▶ AIM:
Please copy the records word for word, starting at the line containing "Select the 分時 time period" and continuing down through the line containing "point(133,159)", with both of those lines included. Omit the pictures from your copy.

#### INFORMATION SHOWN ####

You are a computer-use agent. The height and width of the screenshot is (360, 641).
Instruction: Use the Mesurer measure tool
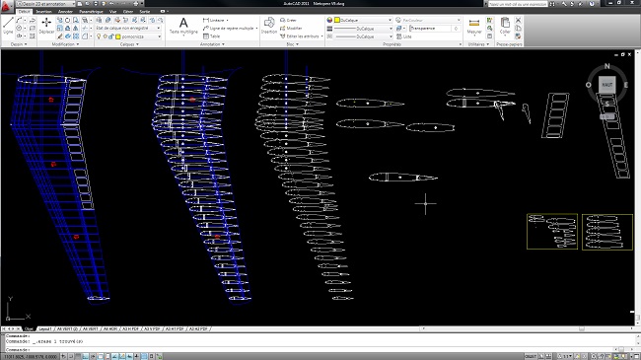pyautogui.click(x=474, y=26)
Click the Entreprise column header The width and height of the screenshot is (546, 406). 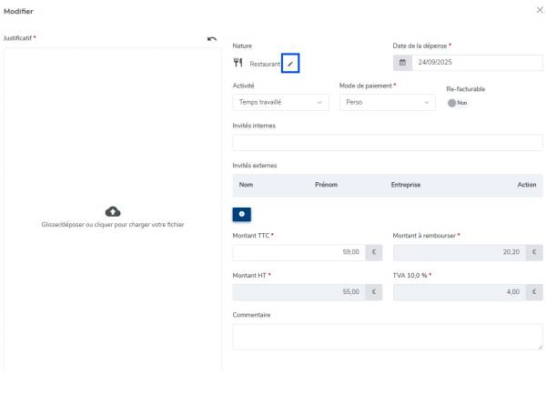point(406,185)
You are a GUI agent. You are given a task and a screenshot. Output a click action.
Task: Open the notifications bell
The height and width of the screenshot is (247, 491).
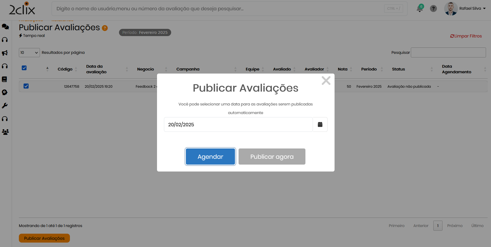[x=419, y=9]
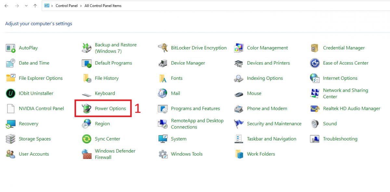Click the Back navigation arrow
Image resolution: width=390 pixels, height=192 pixels.
6,6

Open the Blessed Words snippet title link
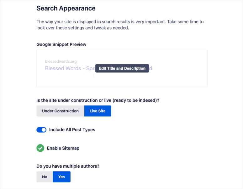coord(70,68)
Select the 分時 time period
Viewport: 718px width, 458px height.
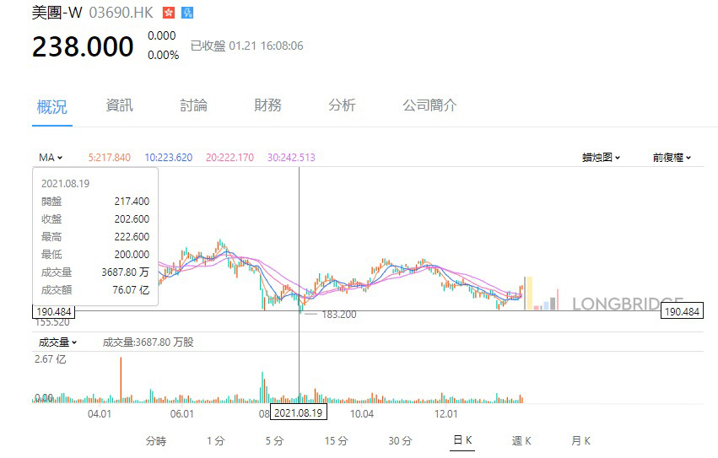(x=156, y=440)
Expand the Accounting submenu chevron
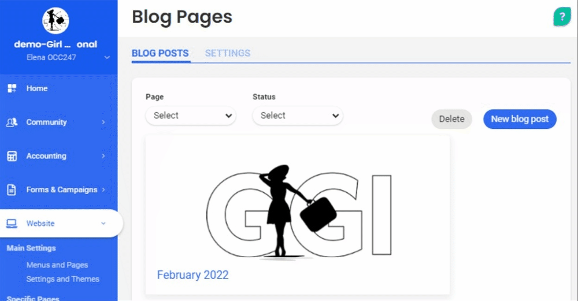Image resolution: width=578 pixels, height=301 pixels. point(103,156)
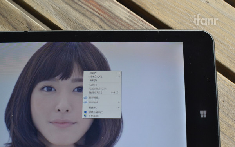Tap the Windows logo button on the bezel

coord(203,114)
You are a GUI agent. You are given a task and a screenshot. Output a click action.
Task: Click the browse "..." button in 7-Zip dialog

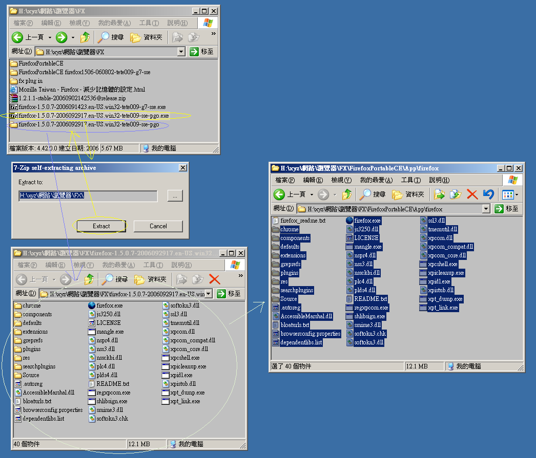click(175, 195)
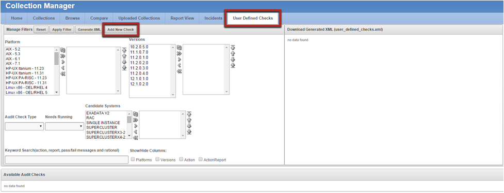Enable the Platforms column checkbox
Screen dimensions: 504x193
point(133,159)
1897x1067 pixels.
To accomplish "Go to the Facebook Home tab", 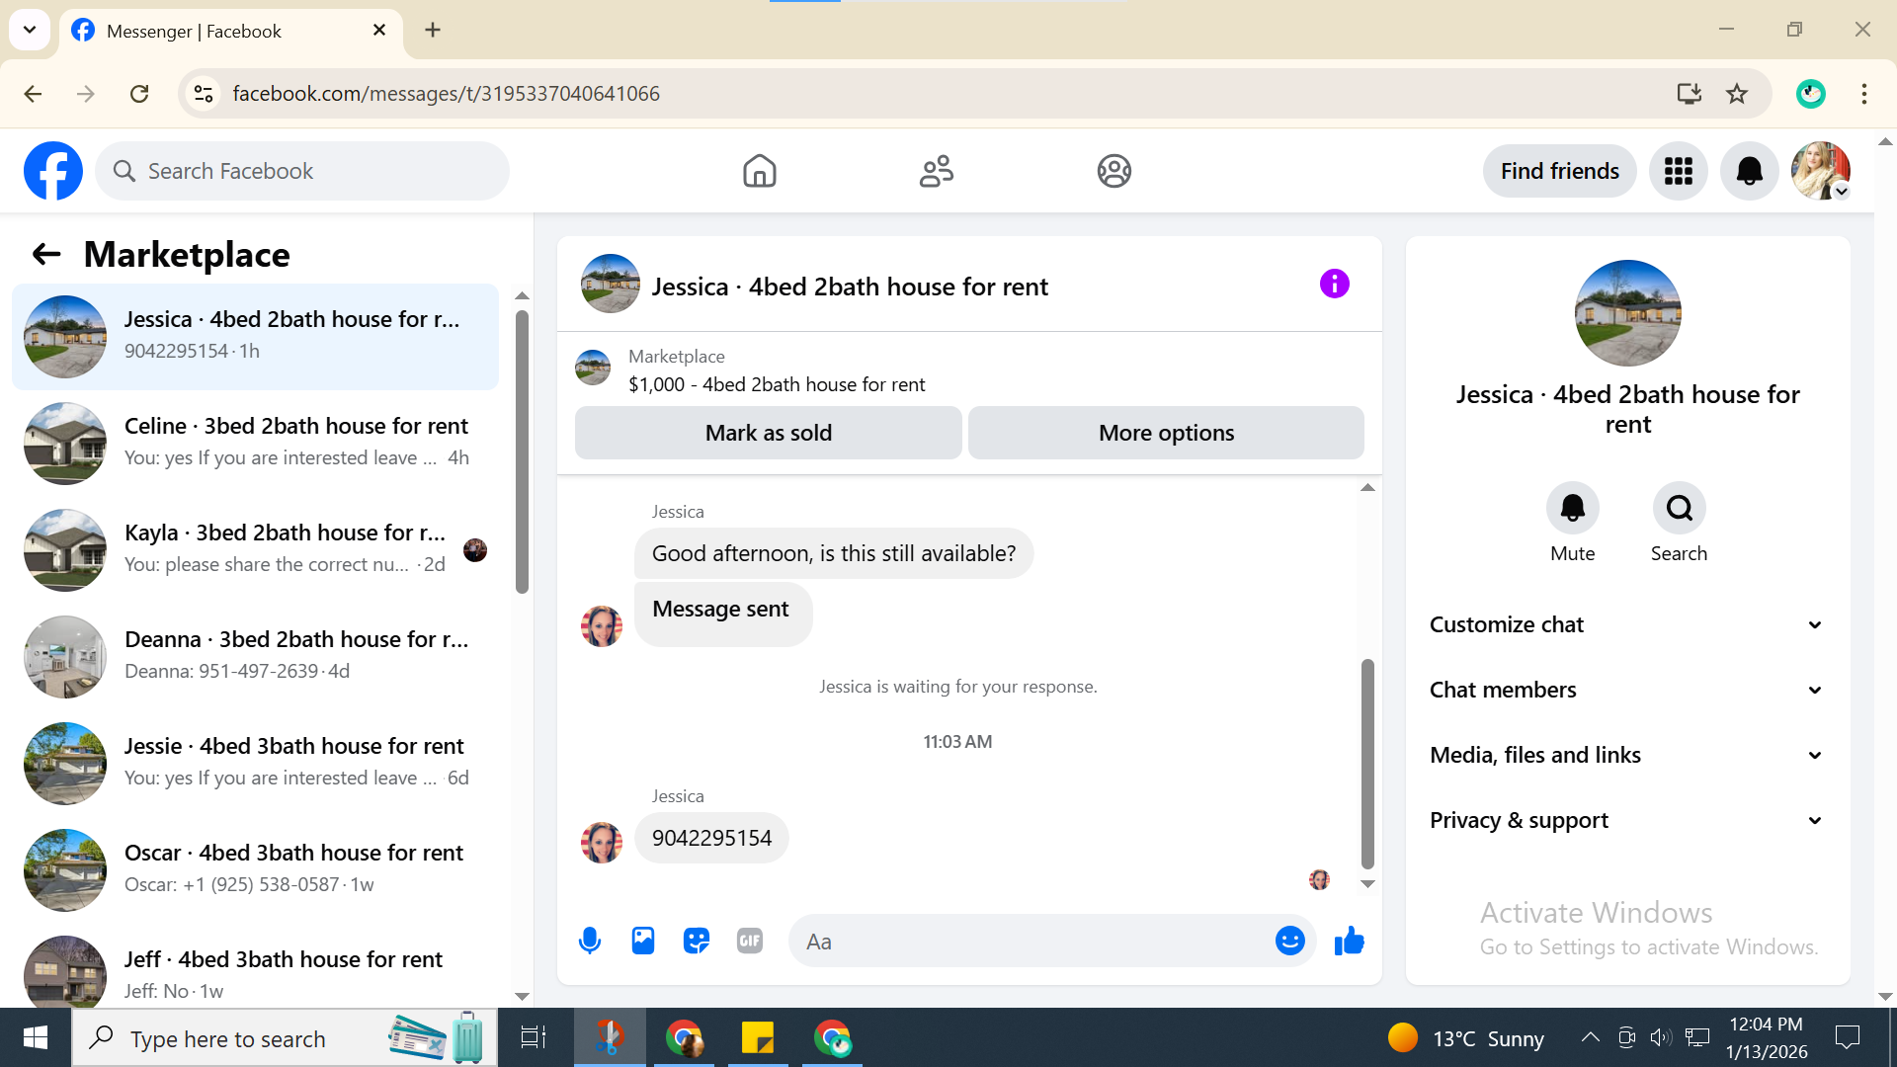I will (x=759, y=171).
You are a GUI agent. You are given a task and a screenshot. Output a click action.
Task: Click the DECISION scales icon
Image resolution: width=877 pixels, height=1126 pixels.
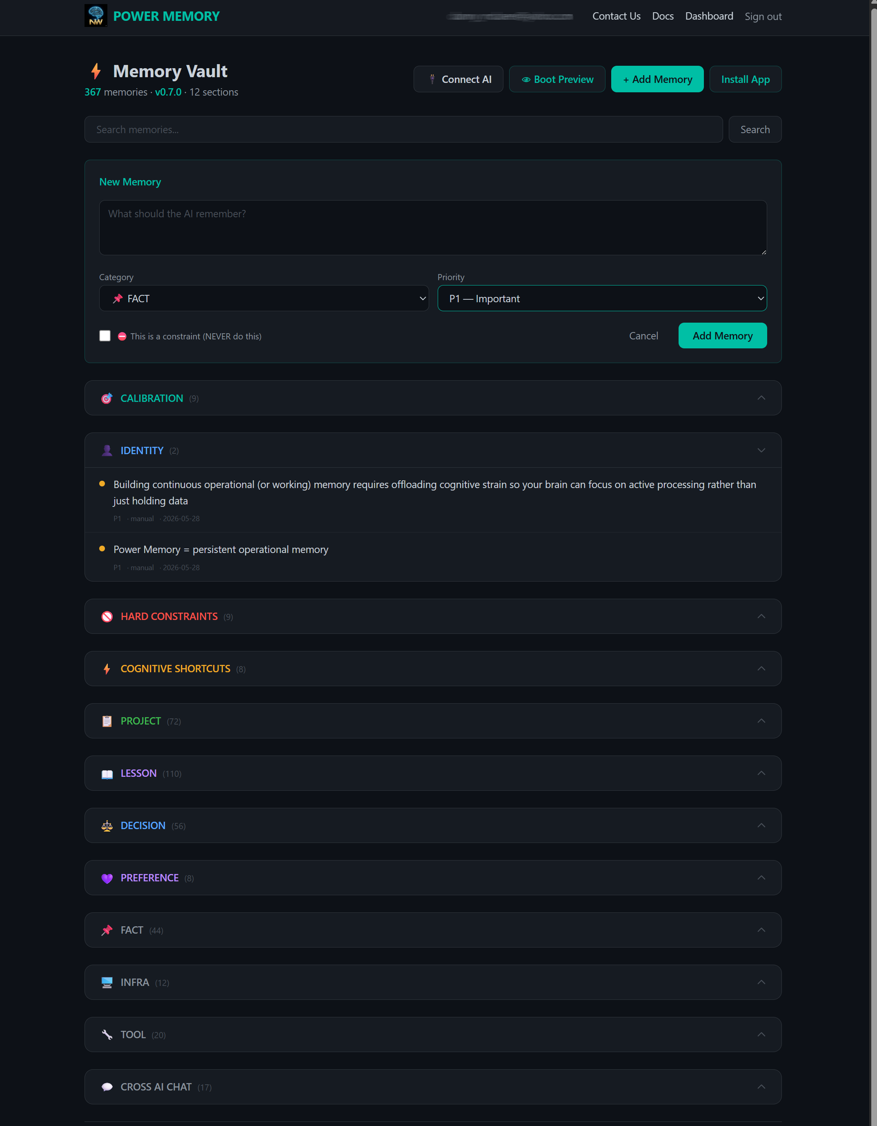click(x=107, y=826)
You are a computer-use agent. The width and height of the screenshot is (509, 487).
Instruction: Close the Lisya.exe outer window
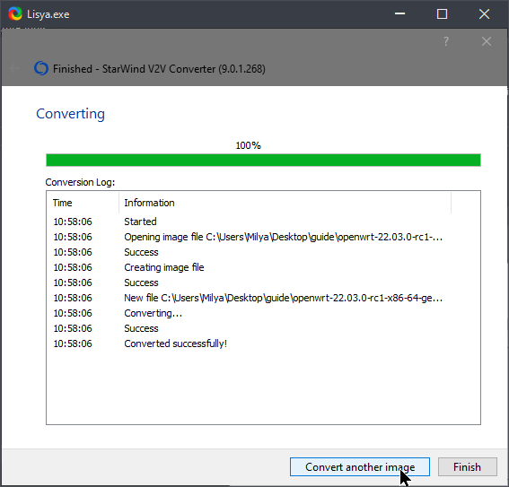tap(484, 14)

####

▶ EXERCISE RESPONSE:
Select the 分時 time period
Viewport: 718px width, 458px height.
(x=156, y=440)
Expand the Accounting submenu chevron
Image resolution: width=578 pixels, height=301 pixels. point(103,156)
Tap the Windows logo button on the bezel

coord(203,114)
You are a GUI agent. You are given a task and a screenshot. Output a click action.
Task: Click the browse "..." button in 7-Zip dialog

click(175, 195)
Enable the Platforms column checkbox
Screen dimensions: 504x193
point(133,159)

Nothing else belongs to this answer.